Abdurrahman Tırsî hazretleri İznik'te yaşıyan bir Allah dostudur. O devirde bir genç iftiraya uğradı. Yakalanıp cezası verilecekti hemen. N'apsın garip? Düşündü, taşındı, gidip sığındı bu zatın hanesine. Eh, başı sıkışan ona koşuyordu zaten. Derken memurlar haber alıp geldiler o eve. Hızlı hızlı çaldılar kapıyı. Mübarek içerde rahatlandırdı genci: - Korkma evladım, onlar seni göremezler. Sonra açtı kapıyı. - Buyurun, ne istiyorsunuz? - Efendi Baba, bir suçlu arıyoruz, senin evine girdiğini öğrendik. Büyük Veli gayet sakindi. - Buyurun girin. Bulursanız alıp götürün tabii. Adamlar bir hışımla girip aradılar her yeri. Ama göremediler. Halbuki aradıkları genç oturmaktaydı aynı odada. Geldikleri gibi döndüler tabii. Hakiki Cennet nimeti Bir gün de, sevdiği bir genç gelip dert yandı: - Hocam, hanımla geçinemiyoruz, ne yapayım?
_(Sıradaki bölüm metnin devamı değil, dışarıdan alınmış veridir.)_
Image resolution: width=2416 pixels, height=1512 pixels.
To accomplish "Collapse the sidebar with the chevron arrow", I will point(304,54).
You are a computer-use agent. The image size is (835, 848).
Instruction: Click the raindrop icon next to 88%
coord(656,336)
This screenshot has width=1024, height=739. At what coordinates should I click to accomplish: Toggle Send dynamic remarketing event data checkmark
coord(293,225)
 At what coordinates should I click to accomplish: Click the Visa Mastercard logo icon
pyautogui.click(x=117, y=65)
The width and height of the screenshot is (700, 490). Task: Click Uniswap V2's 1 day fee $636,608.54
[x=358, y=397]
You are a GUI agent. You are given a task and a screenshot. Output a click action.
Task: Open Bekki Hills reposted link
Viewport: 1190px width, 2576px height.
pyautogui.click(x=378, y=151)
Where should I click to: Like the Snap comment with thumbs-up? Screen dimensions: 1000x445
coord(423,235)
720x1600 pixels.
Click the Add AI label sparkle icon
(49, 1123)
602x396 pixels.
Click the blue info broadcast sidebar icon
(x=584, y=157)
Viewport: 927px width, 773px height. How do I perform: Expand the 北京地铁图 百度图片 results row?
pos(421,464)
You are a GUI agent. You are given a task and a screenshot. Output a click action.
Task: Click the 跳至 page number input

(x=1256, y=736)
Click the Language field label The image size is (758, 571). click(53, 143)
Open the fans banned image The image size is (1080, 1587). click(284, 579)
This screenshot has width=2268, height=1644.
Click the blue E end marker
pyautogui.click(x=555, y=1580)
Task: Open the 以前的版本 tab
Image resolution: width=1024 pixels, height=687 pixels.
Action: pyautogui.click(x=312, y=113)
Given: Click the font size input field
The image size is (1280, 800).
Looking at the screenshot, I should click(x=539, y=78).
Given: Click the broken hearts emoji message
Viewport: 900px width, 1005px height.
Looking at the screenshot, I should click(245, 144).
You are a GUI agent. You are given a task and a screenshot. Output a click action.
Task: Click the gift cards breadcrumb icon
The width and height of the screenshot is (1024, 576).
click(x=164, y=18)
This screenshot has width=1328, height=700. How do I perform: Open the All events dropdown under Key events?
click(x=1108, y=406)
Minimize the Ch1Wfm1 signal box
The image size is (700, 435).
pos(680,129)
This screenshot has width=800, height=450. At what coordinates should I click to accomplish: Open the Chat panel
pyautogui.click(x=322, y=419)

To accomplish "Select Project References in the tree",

Mübarek sevgiyle süzdü genci: - Hanımın müslüman mı evladım? - Elbette hocam. - Namazını kılıyor mu? - Muntazaman kılıyor. - Tesettüre riayet ediyor mu? - Evet, ediyor. - Mübarek olsun evladım. Hanımın bir Cennet nimeti öyleyse. Hem de hakiki Cennet nimeti. Genç, bir şey anlamamıştı. Sordu hemen: - Nasıl yani hocam? - Evladım, bu dünyada bir tane hakiki Cennet nimeti vardır. O da senin hanımın gibi Allaha iman eden, namazını kılan ve tesettüre riayet eden saliha bir hanımdır. - Öyle mi hocam? - Evet. İyi bilesin o hanımın kıymetini. - Peki hocam. Madem öyleymiş, el üstünde tutacağım onu artık. Şükretmek nasıl olur? Bir gün de sordu bir talebesi: - Hocam, "Çok şükür" demekle Allaha şükredilmiş olur mu? - Olmaz evladım. - Şükür ne demek öyleyse? - Şükür demek, bir nimet ne için verilmişse, onu o yolda kullanmaktır. - Nasıl mesela? - Mesela "Göz" nimetinin şükrünü yapabilmek için helal ve mubah olan yerlere bakılır, günah ve haram olan şeylere bakılmaz. Çünkü gözü, güzel ve faydalı şeylere bakmak için yaratmıştır Hak teala. Onunla harama bakılırsa, o nimetin şükrü yapılmamış olur. - Öbür uzuvlar da öyle mi hocam? - Evet evladım. Her uzvu, yaratılış maksadına göre kullanmak lâzım. Kim bunu başarırsa, o nimetin şükrünü yapmış olur.